Publication year - 2002
Publication title -
clinical and experimental allergy
Language(s) - English
Resource type - Journals
SCImago Journal Rank - 1.462
H-Index - 154
eISSN - 1365-2222
pISSN - 0954-7894
DOI - 10.1046/j.1365-2222.2002.01548.x
Subject(s) - elispot , immunology , house dust mite , peripheral blood mononuclear cell , aeroallergen , atopy , medicine , rhinovirus , asthma , allergy , t cell , allergen , virus , biology , immune system , in vitro , biochemistry
Summary Background Asthma, atopy and some forms of respiratory syncytial virus (RSV) disease are thought to be caused by T cells making IL‐4 (Th2 cells).

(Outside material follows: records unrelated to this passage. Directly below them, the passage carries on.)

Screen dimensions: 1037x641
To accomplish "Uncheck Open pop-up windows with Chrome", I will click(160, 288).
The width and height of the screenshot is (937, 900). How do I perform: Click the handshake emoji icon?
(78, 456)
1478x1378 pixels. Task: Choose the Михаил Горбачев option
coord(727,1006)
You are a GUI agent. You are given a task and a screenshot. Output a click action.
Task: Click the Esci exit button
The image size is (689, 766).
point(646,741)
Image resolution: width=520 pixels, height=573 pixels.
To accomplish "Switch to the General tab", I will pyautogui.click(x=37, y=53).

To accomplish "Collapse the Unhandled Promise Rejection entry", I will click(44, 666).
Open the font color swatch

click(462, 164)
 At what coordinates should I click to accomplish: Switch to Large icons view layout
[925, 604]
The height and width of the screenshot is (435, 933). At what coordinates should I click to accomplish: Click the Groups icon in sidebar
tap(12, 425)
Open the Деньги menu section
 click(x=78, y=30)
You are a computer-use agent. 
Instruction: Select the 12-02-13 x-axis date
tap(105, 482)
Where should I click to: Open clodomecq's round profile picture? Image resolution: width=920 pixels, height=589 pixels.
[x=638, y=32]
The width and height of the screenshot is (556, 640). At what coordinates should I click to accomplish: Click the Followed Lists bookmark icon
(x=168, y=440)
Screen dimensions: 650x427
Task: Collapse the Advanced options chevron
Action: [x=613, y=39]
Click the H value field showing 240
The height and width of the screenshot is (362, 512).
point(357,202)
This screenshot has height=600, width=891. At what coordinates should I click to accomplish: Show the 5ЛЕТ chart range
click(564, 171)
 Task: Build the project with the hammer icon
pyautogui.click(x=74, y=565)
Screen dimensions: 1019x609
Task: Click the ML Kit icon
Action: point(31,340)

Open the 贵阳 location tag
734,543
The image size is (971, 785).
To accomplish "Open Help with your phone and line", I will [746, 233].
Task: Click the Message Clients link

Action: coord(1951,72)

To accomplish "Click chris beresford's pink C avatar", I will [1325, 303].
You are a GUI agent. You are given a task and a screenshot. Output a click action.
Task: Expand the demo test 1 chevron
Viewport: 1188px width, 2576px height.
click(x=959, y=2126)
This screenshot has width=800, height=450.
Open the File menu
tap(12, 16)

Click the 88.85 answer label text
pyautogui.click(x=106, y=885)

However, not all patients with similar patterns of clinical disease have the same underlying pathogenesis and the ability to detect immunopathogenic T cells by examination of the peripheral blood remains in doubt. With the prospect of specific immunotherapy for diseases caused by T cell subsets, it is important to determine whether peripheral blood mononuclear cell (PBMC) reactivity can be used to establish the presence of immunopathogenic responses and therefore to predict therapeutic effects. Objective To detect IL‐4 and IFN‐γ production as markers of Th1 and Th2 responses in the peripheral blood of atopic and asthmatic adults. Methods PBMC from 22 adult asthmatics (18 of whom were atopic) and 21 non‐asthmatic volunteers (ten of whom were atopic) were stimulated with cat, birch and house dust mite allergens, human rhinovirus, RSV and recombinant chimaeric F/G protein from RSV in vitro. ELISPOT assays were used to enumerate cells producing IL‐4 and IFN‐γ. Results Asthmatics had a sixfold increase in frequencies of IL‐4‐producing cells to cat and birch allergen (median values: 37 vs. 7 per million PBMC, P < 0.01 and 20 vs. 3 per million PBMC, P < 0.04, respectively) compared to non‐asthmatics. By contrast, non‐asthmatic atopics showed no specific increase in antigen‐specific IL‐4 responses and there was no evident correlation between skin prick test reactivity and ELISPOT results. Atopics had significantly more IFN‐ γ‐producing cells specific for FG than nonatopics. while IFN‐γ and IL‐4 responses to other antigens were not significantly different. Conclusion Enhanced IL‐4 responses to non‐viral aeroallergens are seen in adults with asthma, while enhanced IFN‐γ responses to viral antigen FG were seen in atopics. In practical terms, ELISPOT assays for specific cytokines may provide a method that could be used to monitor antigen‐specific T cell responses in peripheral blood.